Extrait du document >>
C’était la première fois qu’il semblait porter de l’intérêt à un livre et j’ai donc décidé de réadapter ce livre pour le lui rendre accessible. J’ai sélectionné le vocabulaire qu’il connaissait, réécrit l’histoire avec des phrases simples et rajouté quelques illustrations nécessaires à sa compréhension, quelques volets à soulever pour rendre le livre un peu plus ludique. J’ai demandé à sa sœur aînée de réaliser un dessin pour qu’elle puisse, elle aussi,  participer aux progrès de son petit frère …

Et pour la première fois, à l’aide des pictogrammes MAKATON et en lui signant l’histoire, il a pu  raconter une histoire de manière audible et compréhensible !

Par la suite, Nicolas a demandé à ce qu’on lui confectionne d’autres livres en pictogrammes, qu’on dessine des histoires qu’il avait dans la tête, qu’on recherche des images sur Internet et il s’est lancé enfin il y a 3 ans tout seul dans la réalisation d’histoires simples en dessinant de petites BD et en écrivant les bulles des personnages…

Un groupe s’est formé récemment avec la formatrice MAKATON de Lyon pour traduire de petits livres en pictogrammes.

Données à examiner >>
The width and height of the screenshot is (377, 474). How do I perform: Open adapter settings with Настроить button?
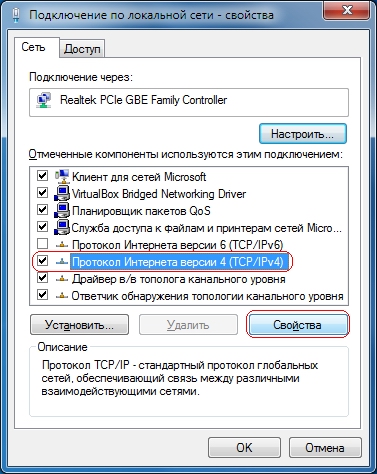click(x=303, y=134)
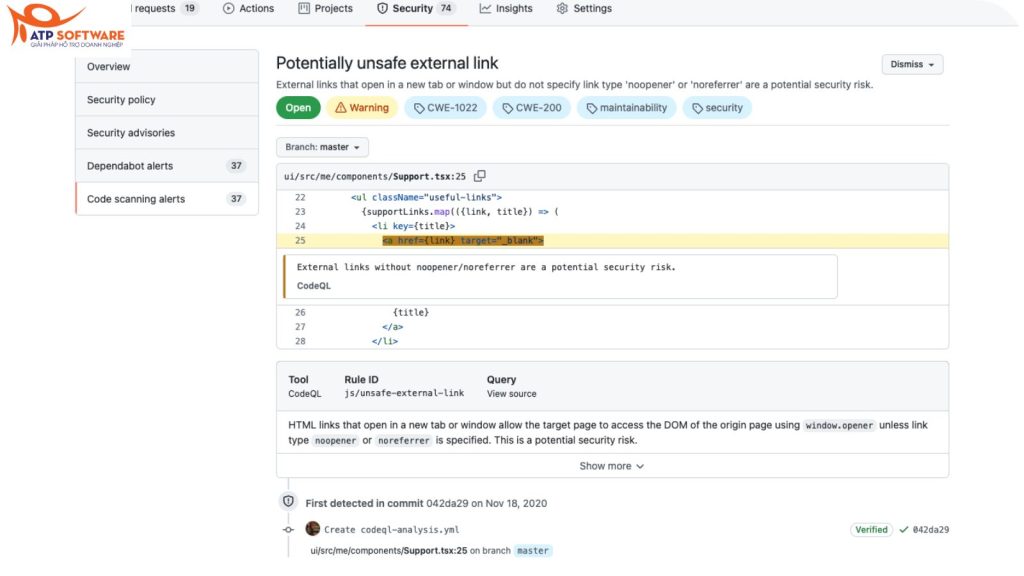Click the shield icon beside First detected
Image resolution: width=1024 pixels, height=576 pixels.
coord(288,501)
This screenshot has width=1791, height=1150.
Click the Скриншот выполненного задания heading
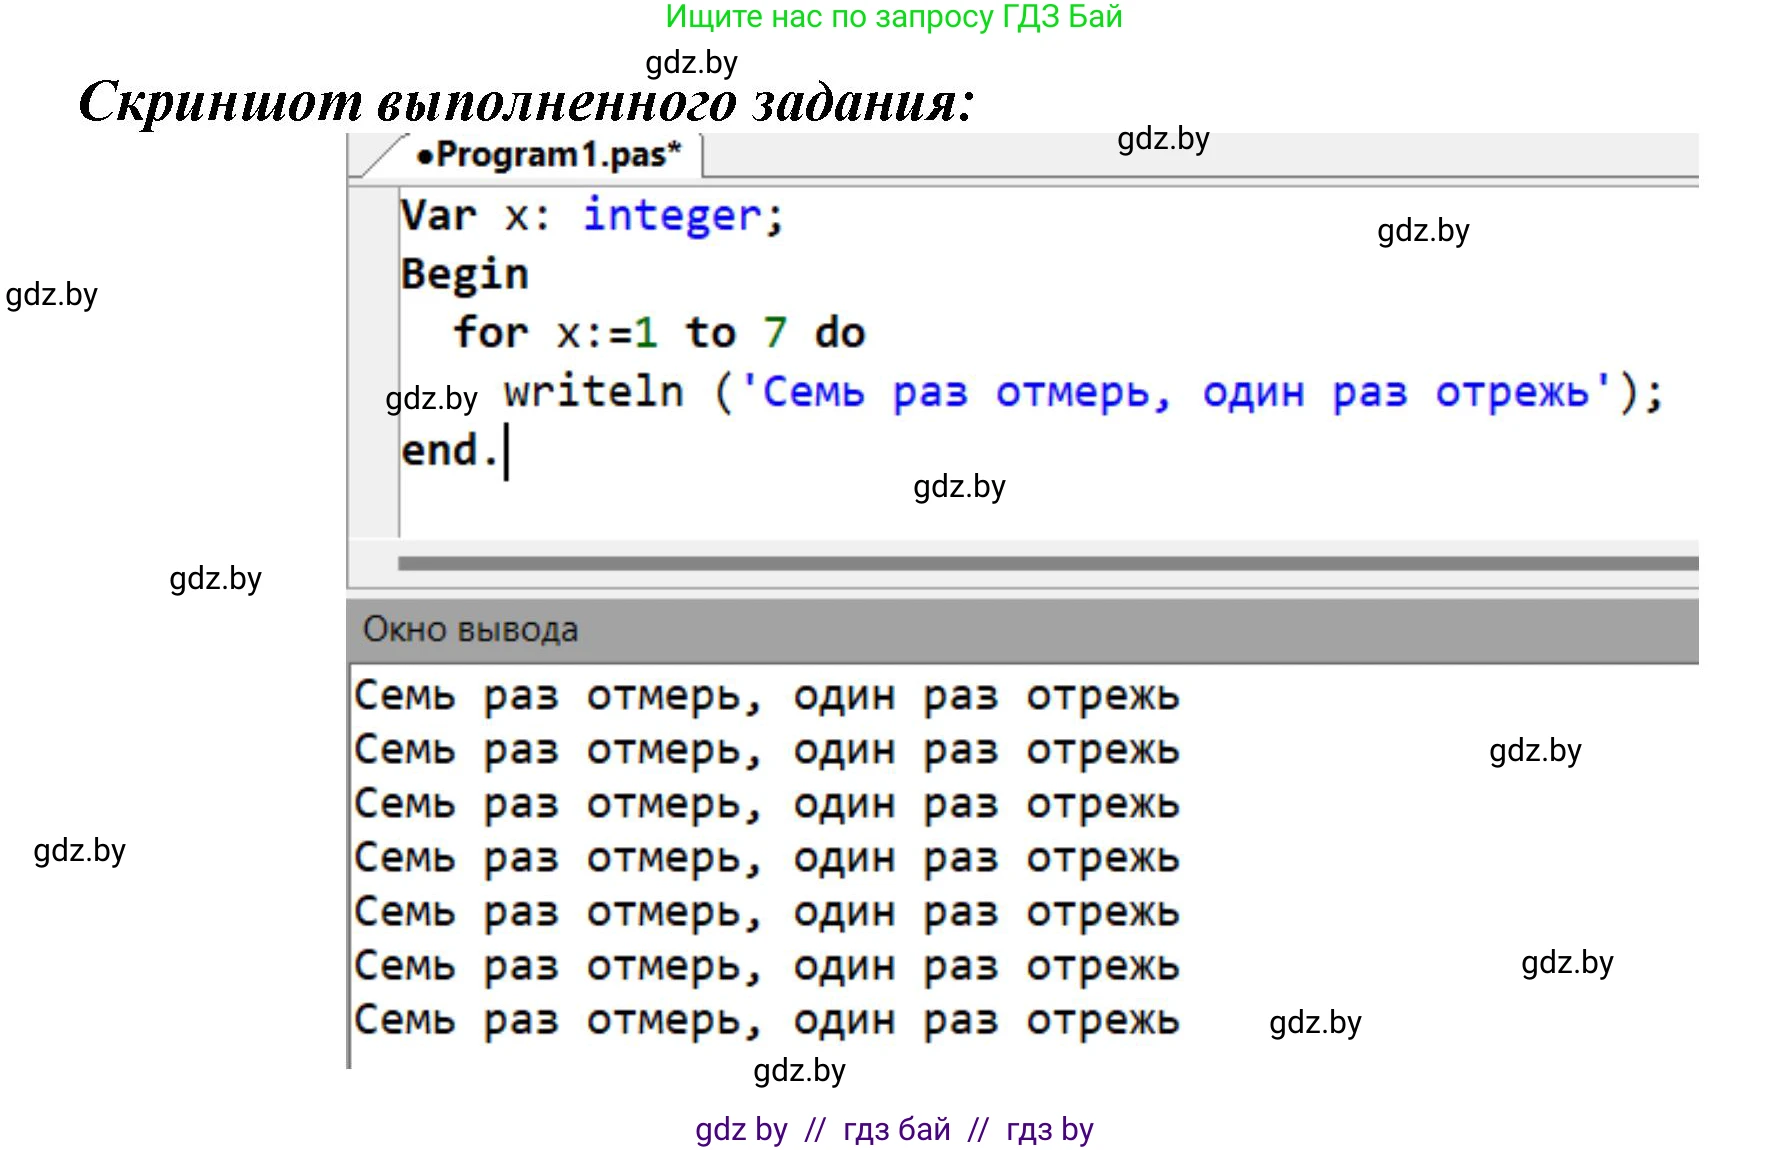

Problème à résoudre >>
D'après l'extrait, avec qui un groupe s'est-il formé récemment pour traduire de petits livres en pictogrammes ? Les enregistrements forment un matériau distinct de l'extrait.

Réponse rédigée >>
Avec la formatrice MAKATON de Lyon.